99% of corporate jobs are uninteresting and meaningless. i know people who work at "cool" places like tesla and their jobs are just as boring as the lawyer's jobs. my husband designs satellites and his job sounds cool to other people b/c it's classified but he literally just codes all day and has to deal w/ stupid office politics.
you have typical "grass is greener" mentality. no, there is not a better job for you out there that you'd be happier with, and if that job existed, you wouldn't be able to get it. be happy that you make a lot of money and that you have good hours so that at least you family life isn't ruined by billing hours. cuz at the end of the day when you're on your deathbed, you're not going to be thinking, "oh gee, i wish i took that product manager position at the F100 company instead of be a lawyer." all you'll care about is hugging your puppydood/spouse/children one more time. see your job as just a means to have a meaningful life outside work. change your perspective.
(http://www.autoadmit.com/thread.php?thread_id=2712182&forum_id=2:#26604575) |
Date: October 28th, 2014 6:14 PM Author: gaped twisted mood
lol at the LMC fantasizing ITT. Yeah being not poor is good, OK so you're not on welfare, but still one really bad break from being out of $, and the feeling of being surrounded by proles and the general lack of direction or passion of anything they feel
here's the problem with you guys: you SAY you want some simpler LMC lifestyle but deep down you're too much of a greedy capitalist whore to give up the $, the handcuffs have got you for life
You could take your god given IQ and nestegg right now and go do public interest work or something that would give you meaning and still the slight prestige of being a white collar worker, but you wont, because you cant
so stop pretending the alternative, being LMC, is great and stop pretending you could have ever changed yourself, you are a slave to money and frankly until you FORCE yourself to break those chains (usually inertia is too strong so maybe when you're fired) you'll always be unhappy
but jfc stop romanticizing 45K a year, especially in an American that increasingly shits on the "have nots" which includes, sadly, the LMC
(http://www.autoadmit.com/thread.php?thread_id=2712182&forum_id=2:#26604496) |
Date: October 28th, 2014 8:58 PM Author: brilliant personal credit line
i left advertising to go to a T6 law school back when ppl were still going to law school (mid noughts
i think of it as the worst decision of my life. but at the same time, when I was in advertising, I hated being surrounded by idiots from ttt's like syracuse (mostly women and faggots).
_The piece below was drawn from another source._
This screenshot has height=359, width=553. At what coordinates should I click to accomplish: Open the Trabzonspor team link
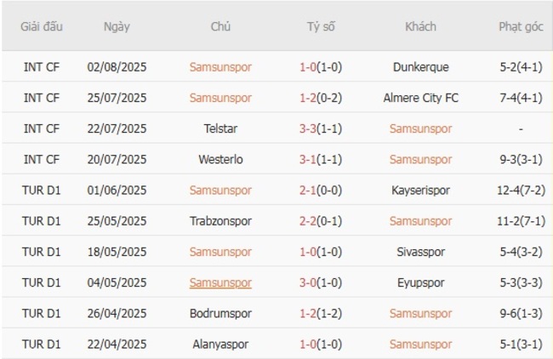coord(220,220)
So I figured hey... go get a preftigious degree. I now hate my life. Would I have hated it more if I had stayed in advertising? I don't know. I wish I had gone to college when the internet and internet job searching were more robust (2007 and beyond). I think it would have expanded my knowledge of potential careers and the value of an MBA dramatically.
(http://www.autoadmit.com/thread.php?thread_id=2712182&forum_id=2:#26605382) |
Date: February 10th, 2015 10:02 AM Author: geriatric soul-stirring toaster wrinkle
I grew up poor, have a JD but don't practice.
I'm pretty fucking happy about it, but I'll echo the dude above who said he wished he'd gone to college with more robust Internet and job search ability. I'd have definitely gone for an MBA, something broadly useful, and taken opportunities as they came.
But, six or so years after taking the LSAT, I'm happy enough with how things have worked out. I don't have a cool, fun job, but I'm skilled enough that I can do shit that few other people are good at or have the required knowledge. I make good money and will only make more, and it happens to be in an industry that has relaxed deadlines and schedules. It's pretty fucking credited, honestly, and I imagine a lot of corporate careers are similar (I've worked in a few other corporate industries than where I worked now, and it would have been easy to move into a chill, decent paying career with some time and effort.)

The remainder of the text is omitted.